Syphon is a fantasy-noir comic series about a supernatural empath, Sylas, who comes to wield an ancient power to heal the suffering of others at the cost of carrying that pain himself.

The series was created by Mohsen Ashraf and published by Image Comics under the Top Cow imprint. The first volume was released in December 2021 and collects the first three issues. It was met with critical acclaim and was nominated for Best Series and Best Artist in the 2022 Ringo Awards, with Sylas selected as Fan Favorite Hero.

A second volume was released in May 2024, collecting the next four issues in the series.

==Plot==
The story takes place in New York City with Sylas, an EMT, chosen by an ancient power to be its next wielder. This gives him the ability to see the suffering in others and 'syphon' it away. Reeling from this supernatural transference, Sylas inadvertently uses the power on his neighbor, Livia, bringing her instant relief by taking on her burdens.
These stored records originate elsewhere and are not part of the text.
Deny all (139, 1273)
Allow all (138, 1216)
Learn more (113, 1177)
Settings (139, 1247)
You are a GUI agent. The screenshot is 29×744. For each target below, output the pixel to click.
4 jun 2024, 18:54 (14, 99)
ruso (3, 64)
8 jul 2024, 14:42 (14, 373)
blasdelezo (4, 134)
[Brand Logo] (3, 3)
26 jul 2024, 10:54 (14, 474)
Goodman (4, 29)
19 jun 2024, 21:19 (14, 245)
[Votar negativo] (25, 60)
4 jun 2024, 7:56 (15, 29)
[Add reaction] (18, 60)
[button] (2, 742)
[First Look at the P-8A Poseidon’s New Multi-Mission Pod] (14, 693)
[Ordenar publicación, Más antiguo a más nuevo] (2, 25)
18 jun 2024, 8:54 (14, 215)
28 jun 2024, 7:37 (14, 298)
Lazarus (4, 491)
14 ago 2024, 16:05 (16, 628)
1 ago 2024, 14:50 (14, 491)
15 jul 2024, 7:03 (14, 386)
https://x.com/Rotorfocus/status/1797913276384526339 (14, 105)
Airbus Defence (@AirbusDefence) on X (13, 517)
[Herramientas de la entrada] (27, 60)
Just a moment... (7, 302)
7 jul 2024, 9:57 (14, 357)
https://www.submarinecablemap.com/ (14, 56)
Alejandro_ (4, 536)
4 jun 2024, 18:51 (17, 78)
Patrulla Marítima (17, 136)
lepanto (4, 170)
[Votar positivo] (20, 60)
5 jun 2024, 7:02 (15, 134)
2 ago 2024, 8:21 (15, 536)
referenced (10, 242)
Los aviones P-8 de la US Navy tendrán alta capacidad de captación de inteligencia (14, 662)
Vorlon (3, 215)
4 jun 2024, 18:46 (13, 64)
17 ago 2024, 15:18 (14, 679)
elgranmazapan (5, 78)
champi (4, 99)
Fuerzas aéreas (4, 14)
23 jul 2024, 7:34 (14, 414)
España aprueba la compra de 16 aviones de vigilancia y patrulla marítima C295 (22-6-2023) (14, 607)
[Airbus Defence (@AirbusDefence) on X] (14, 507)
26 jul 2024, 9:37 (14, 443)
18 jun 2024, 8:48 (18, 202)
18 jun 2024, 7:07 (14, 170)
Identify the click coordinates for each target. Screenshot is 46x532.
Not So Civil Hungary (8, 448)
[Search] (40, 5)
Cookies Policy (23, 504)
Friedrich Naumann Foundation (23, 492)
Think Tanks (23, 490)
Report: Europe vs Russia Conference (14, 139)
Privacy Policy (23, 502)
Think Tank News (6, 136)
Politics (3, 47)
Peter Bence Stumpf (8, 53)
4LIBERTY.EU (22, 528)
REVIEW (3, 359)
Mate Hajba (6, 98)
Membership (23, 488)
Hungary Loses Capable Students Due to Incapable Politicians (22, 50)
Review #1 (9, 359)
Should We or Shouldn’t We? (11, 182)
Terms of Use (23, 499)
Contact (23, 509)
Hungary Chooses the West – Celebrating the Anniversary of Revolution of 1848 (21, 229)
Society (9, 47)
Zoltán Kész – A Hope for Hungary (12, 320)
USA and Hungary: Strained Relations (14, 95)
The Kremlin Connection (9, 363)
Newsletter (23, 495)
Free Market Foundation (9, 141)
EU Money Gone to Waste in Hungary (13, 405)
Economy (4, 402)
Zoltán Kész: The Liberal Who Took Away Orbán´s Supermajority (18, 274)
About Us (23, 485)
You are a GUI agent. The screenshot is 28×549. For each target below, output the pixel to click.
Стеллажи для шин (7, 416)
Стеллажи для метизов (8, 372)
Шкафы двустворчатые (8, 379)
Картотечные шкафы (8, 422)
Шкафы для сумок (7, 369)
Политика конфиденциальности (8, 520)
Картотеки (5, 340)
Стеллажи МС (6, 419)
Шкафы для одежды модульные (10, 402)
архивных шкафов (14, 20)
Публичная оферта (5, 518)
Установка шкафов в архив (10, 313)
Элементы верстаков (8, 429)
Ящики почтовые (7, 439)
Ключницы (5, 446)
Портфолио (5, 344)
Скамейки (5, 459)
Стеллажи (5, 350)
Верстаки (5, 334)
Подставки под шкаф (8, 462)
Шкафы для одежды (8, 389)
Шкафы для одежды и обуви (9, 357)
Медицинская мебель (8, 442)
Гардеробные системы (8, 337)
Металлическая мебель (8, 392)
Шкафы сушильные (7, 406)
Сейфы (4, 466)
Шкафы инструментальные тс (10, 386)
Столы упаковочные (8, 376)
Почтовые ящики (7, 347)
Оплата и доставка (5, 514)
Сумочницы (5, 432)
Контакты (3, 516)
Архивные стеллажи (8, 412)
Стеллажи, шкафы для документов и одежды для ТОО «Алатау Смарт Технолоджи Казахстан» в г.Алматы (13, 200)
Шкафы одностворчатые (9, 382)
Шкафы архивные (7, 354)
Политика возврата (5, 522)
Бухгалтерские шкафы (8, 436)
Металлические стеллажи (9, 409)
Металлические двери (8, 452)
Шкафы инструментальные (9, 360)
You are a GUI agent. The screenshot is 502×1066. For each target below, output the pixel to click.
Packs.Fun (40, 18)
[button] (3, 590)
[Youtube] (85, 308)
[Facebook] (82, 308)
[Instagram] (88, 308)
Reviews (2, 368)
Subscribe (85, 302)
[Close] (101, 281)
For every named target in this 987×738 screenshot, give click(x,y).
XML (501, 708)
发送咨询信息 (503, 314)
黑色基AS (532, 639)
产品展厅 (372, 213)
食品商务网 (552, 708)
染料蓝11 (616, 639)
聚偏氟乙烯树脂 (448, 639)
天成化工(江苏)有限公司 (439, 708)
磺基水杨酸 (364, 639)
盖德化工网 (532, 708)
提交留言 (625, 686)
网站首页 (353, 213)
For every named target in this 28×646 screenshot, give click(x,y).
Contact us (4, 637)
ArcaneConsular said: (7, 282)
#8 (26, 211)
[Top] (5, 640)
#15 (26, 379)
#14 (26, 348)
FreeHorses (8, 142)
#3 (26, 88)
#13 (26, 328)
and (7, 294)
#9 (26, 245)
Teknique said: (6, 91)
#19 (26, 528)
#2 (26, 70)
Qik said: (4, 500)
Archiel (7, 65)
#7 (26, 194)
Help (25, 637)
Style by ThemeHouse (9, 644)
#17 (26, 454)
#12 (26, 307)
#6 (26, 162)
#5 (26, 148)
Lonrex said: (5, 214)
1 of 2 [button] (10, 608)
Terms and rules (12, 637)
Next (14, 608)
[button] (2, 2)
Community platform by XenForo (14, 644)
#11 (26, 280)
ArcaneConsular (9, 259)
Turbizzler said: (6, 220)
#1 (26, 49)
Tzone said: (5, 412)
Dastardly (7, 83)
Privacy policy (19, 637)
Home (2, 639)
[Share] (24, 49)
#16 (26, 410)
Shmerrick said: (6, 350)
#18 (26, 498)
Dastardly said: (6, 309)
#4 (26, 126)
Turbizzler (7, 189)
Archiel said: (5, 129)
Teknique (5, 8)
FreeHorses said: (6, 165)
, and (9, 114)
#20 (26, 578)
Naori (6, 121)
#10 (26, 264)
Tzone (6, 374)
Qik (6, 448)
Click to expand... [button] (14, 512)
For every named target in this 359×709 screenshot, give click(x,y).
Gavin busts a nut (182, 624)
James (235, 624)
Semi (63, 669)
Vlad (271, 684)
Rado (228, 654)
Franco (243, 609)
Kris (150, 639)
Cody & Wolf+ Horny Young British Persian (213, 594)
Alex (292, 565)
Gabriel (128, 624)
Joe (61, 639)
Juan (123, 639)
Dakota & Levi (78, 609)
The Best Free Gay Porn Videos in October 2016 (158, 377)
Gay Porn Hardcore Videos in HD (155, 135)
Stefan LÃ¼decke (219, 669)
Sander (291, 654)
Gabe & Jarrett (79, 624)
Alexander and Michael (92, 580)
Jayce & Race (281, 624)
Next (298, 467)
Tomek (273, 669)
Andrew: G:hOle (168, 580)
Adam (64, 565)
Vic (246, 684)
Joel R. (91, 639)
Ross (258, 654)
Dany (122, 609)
The two grow close and eventually start dating.

Sylas continues employing his powers on and off work, healing the miseries of others to his own detriment. It slowly eats away at him, miring him in depression and damaging his mental health and relationships. One night after an argument with Livia, he unleashes a powerful psychic blast against a man who assaults him on the streets.

Overwhelmed by his burdens, Sylas accepts the help of a fellow wielder of the power, Antonio, who teaches him to syphon people's pleasure rather than their pain. He begins abusing his power, relishing the ecstasy of it, but eventually realizes Antonio's true intentions are far darker than his misguided altruism. Sylas is forced to fight and defeat his former mentor in an astral plane.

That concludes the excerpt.